In chapter 7 of Numerical Computation of Internal and External Flows (Second Edition) (https://www.sciencedirect.com/science/article/abs/pii/B9780750665940500497) the author describes the diffusion error as the ratio of the magnitude of the numerical amplification factor, which I will call $( G_{numeric})$, to the magnitude of the amplification factor found from the Fourier transform of the original differential equation, which I will call $(G_{diff.eq}$):

$$\epsilon_{diffusion} = \frac{|G_{numeric}|}{|G_{diff.eq}|}$$

For a linear hyperbolic convection equation $(u_t + a u_x = 0)$, the Fourier transform gives:

$$G_{diff.eq} = 1$$

Thus the diffusive error of the numerical scheme is:

$$\epsilon_{diffusion} = |G_{numeric}|$$

The author gives an example of finding this diffusive error for the first order upwind scheme and shows that:

$$\epsilon_{diffusion} = |G_{numeric}| = \sqrt{1 - 4\sigma(1-\sigma)\sin(\frac{\phi}{2})^2}$$

where $\sigma$ is the Courant number $(\sigma = a \frac{\Delta t}{\Delta x})$, $\phi$ is the phase angle $(\phi = k \Delta x)$, and $k$ is the wave number.
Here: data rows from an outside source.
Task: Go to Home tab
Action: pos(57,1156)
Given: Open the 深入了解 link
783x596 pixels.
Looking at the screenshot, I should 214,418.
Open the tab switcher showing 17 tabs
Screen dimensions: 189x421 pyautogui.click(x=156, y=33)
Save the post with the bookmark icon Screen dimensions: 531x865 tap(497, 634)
As we can see the diffusive error is a function of the wave number $k$, and the author states that for low wave number $\epsilon_{diffusion} = 0.995$ and for high wave number $\epsilon_{diffusion} = 0.98$ . Thus, after 80 time steps, the decrease in amplitude in the low wave number regime is $.995^{80} = 0.67$ and the decreases in the amplitude in the high wave number regime is $.98^{80} = .2$.
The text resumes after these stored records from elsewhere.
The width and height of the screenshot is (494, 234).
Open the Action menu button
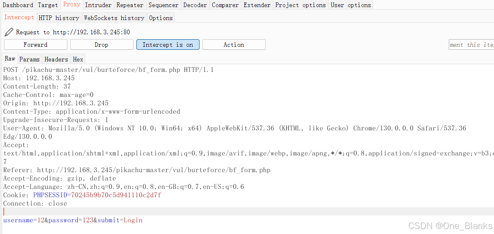tap(234, 45)
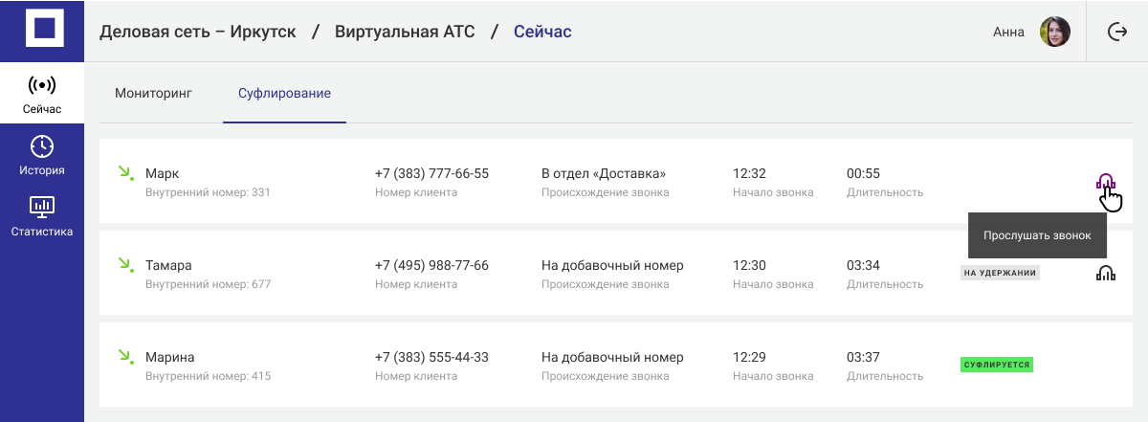Click the headphones icon in Tamara's row
This screenshot has height=422, width=1148.
pyautogui.click(x=1106, y=274)
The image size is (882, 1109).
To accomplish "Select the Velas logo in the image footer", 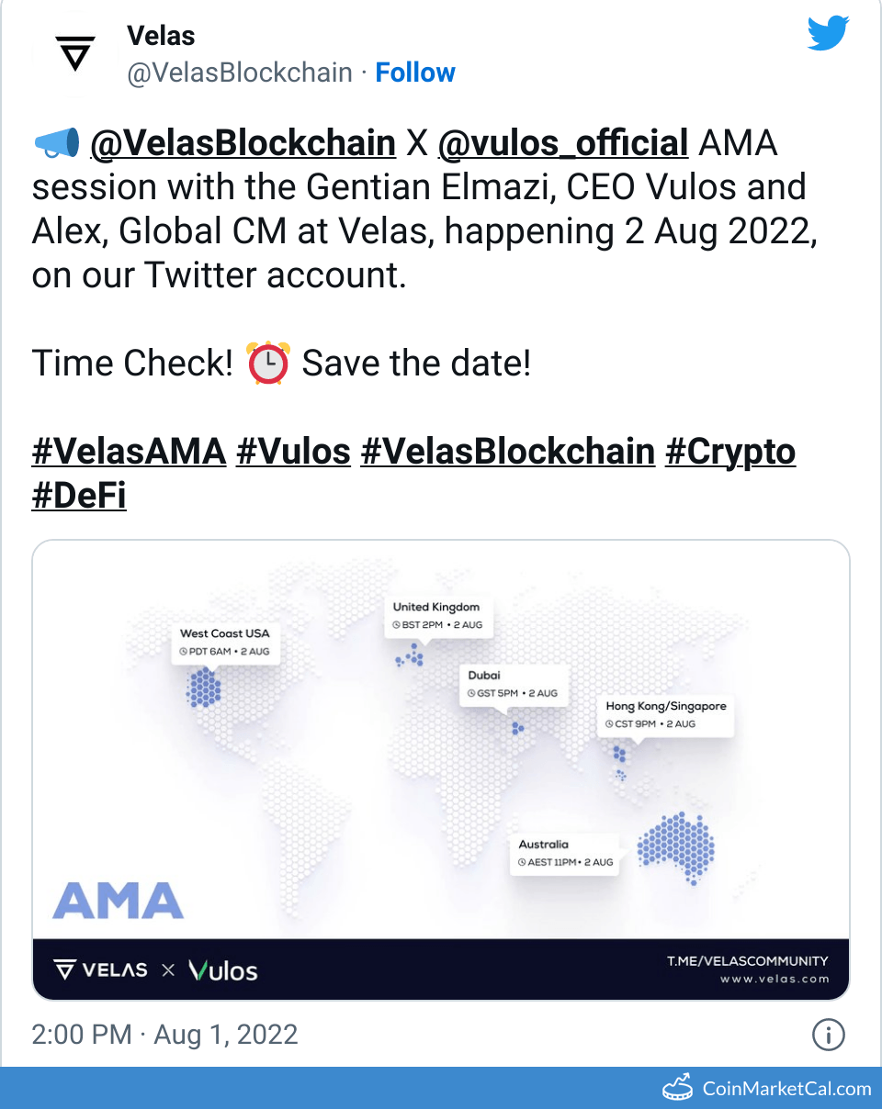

My confusion is this, the low wave number regime has a smaller error (assuming $\epsilon_{diffusion} = 1$ means no diffusive error), yet after n time steps, the solution degrades more in this regime than in the high wave number regime, where the diffusive error was greater. It seems to me then, that actually the closer you get to $\epsilon_{diffusion} = 1$ the worse your result will be after n time steps. Isn't this contrary what you want to see, shouldn't the numerical result be better (less numerical diffusion occurring) the closer $\epsilon_{diffusion}$ gets to 1?
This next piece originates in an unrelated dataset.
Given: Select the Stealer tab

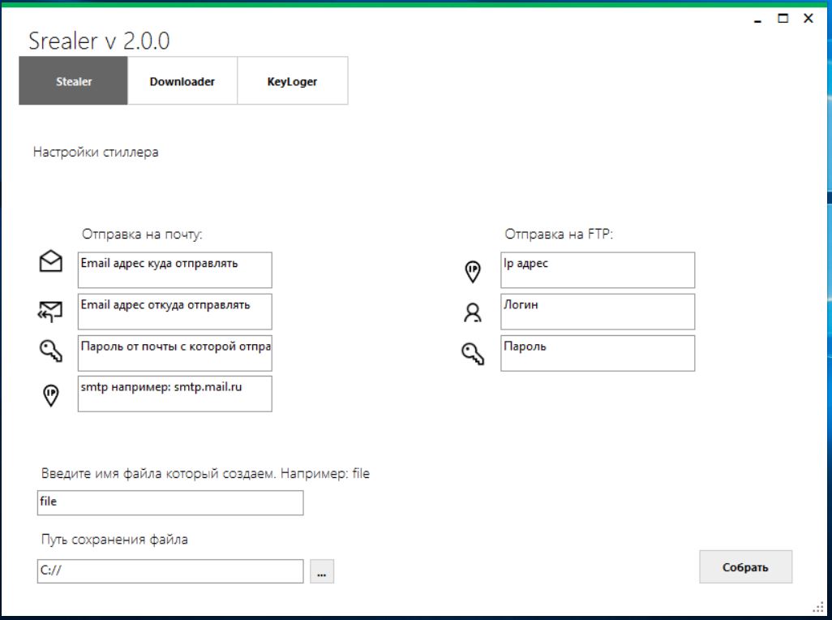Looking at the screenshot, I should pyautogui.click(x=74, y=81).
  • $\begingroup$ Do you mean to say that $0.2$ is larger than $0.67$? The expected behavior is that the transport equation just transports the input function. Separated in frequency components this means that their amplitudes remain constant. What is described is that in the numerical method the frequency components degrade to zero, the higher the frequency the faster. This associates similar properties in the sampling theorem. $\endgroup$ Oct 8, 2023 at 6:46
  • $\begingroup$ No, it is not "degrade by", it is "degrade to". In one step, the lower frequency component degrades by $p=1-0.995=0.5\%$. In 80 steps, this gives a degradation by $1-(1-p)^{80}$. Etc. $\endgroup$ Oct 8, 2023 at 7:49

2 Answers 2


Just figured it out. The solution diffuses BY A FACTOR OF $|G|^n$ after n time steps. So in my example, for the low frequency case, if let's say the original signal was a square wave advecting to the right with a constant velocity and had a magnitude of 1, then after 80 time steps it will have a magnitude of $1 * 0.67 = 0.67$. But for the higher frequency components they will diffuse by a factor of 0.2, meaning that the value after 80 time steps will be $1*0.2 = 0.2$. So the higher frequency diffuses faster than the lower frequencies.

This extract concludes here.